- Your instructions
Recreate the listing that follows line for line, without pictures.
(Beginning of Input records)
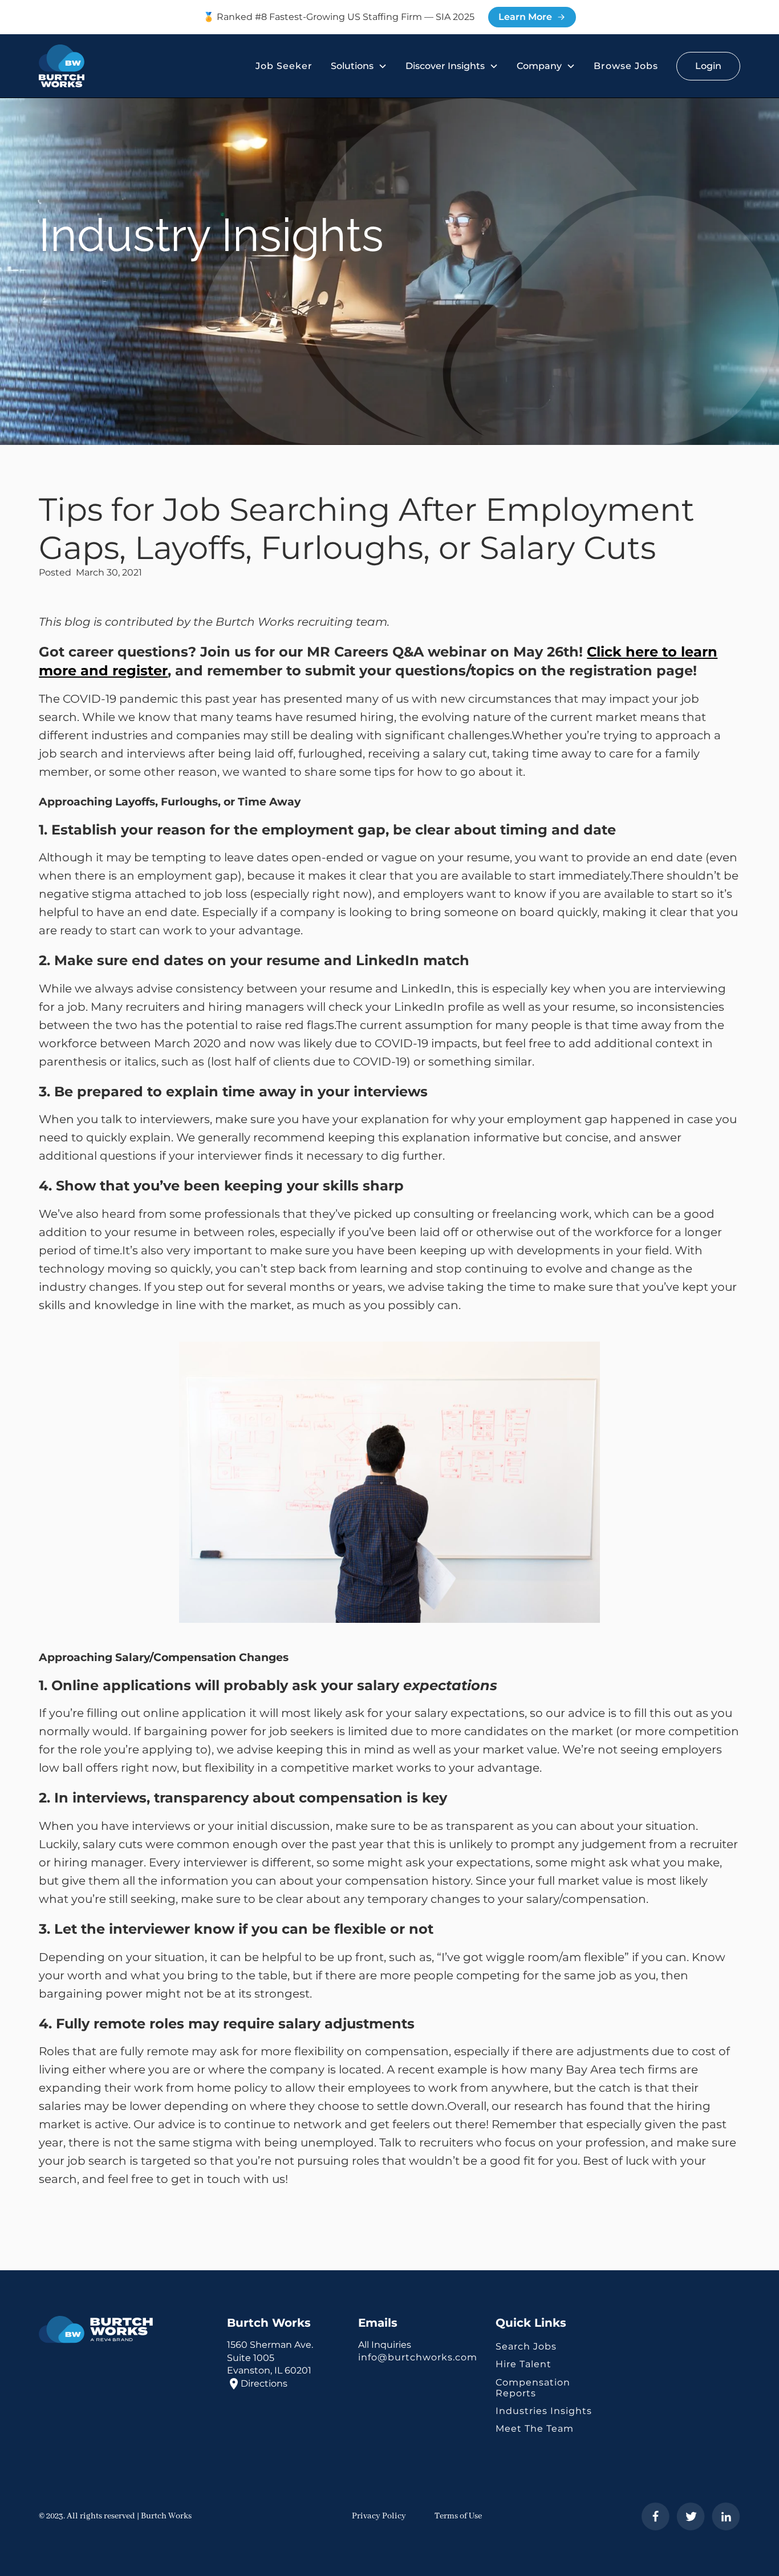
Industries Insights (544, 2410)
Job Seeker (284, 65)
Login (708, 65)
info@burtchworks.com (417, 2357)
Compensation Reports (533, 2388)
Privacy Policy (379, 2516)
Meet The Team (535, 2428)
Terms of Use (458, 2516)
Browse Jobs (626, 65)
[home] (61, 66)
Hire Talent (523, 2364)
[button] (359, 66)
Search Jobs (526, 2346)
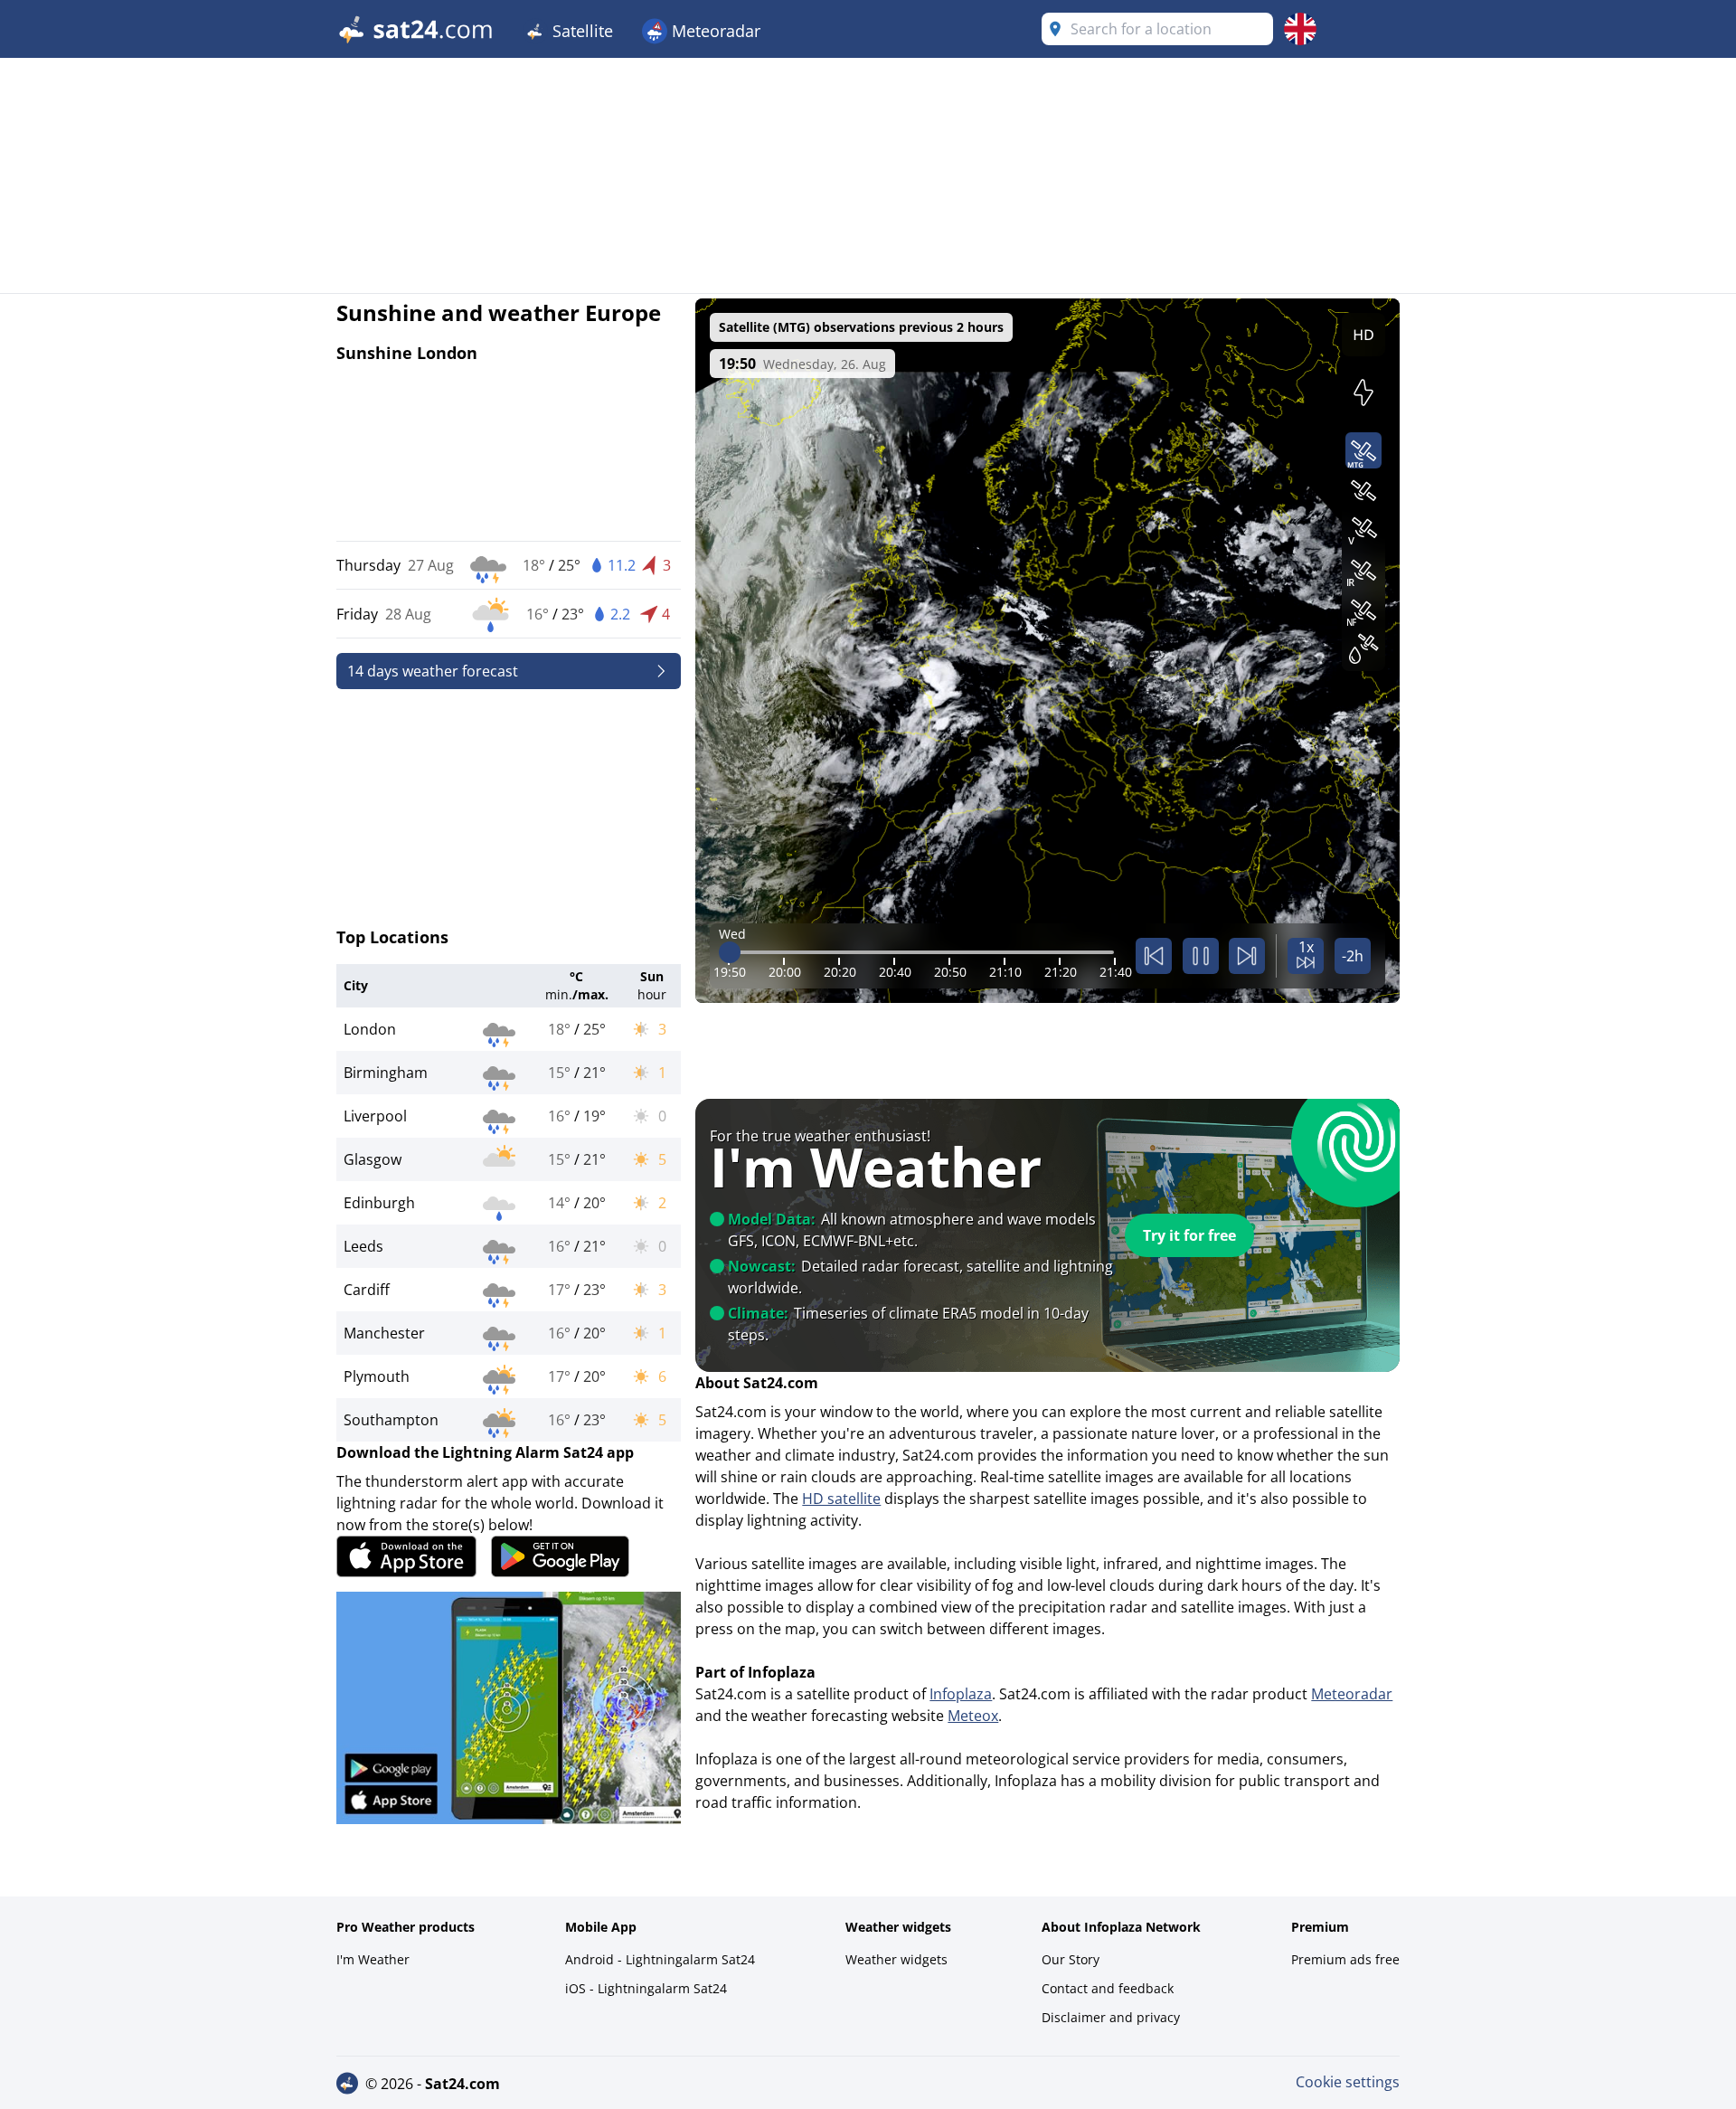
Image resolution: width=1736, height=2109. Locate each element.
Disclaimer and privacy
(End of Input records)
- Answer area
Industries Insights (544, 2410)
Job Seeker (284, 65)
Login (708, 65)
info@burtchworks.com (417, 2357)
Compensation Reports (533, 2388)
Privacy Policy (379, 2516)
Meet The Team (535, 2428)
Terms of Use (458, 2516)
Browse Jobs (626, 65)
[home] (61, 66)
Hire Talent (523, 2364)
[button] (359, 66)
Search Jobs (526, 2346)
Image resolution: width=1736, height=2109. Locate each element.
Disclaimer and privacy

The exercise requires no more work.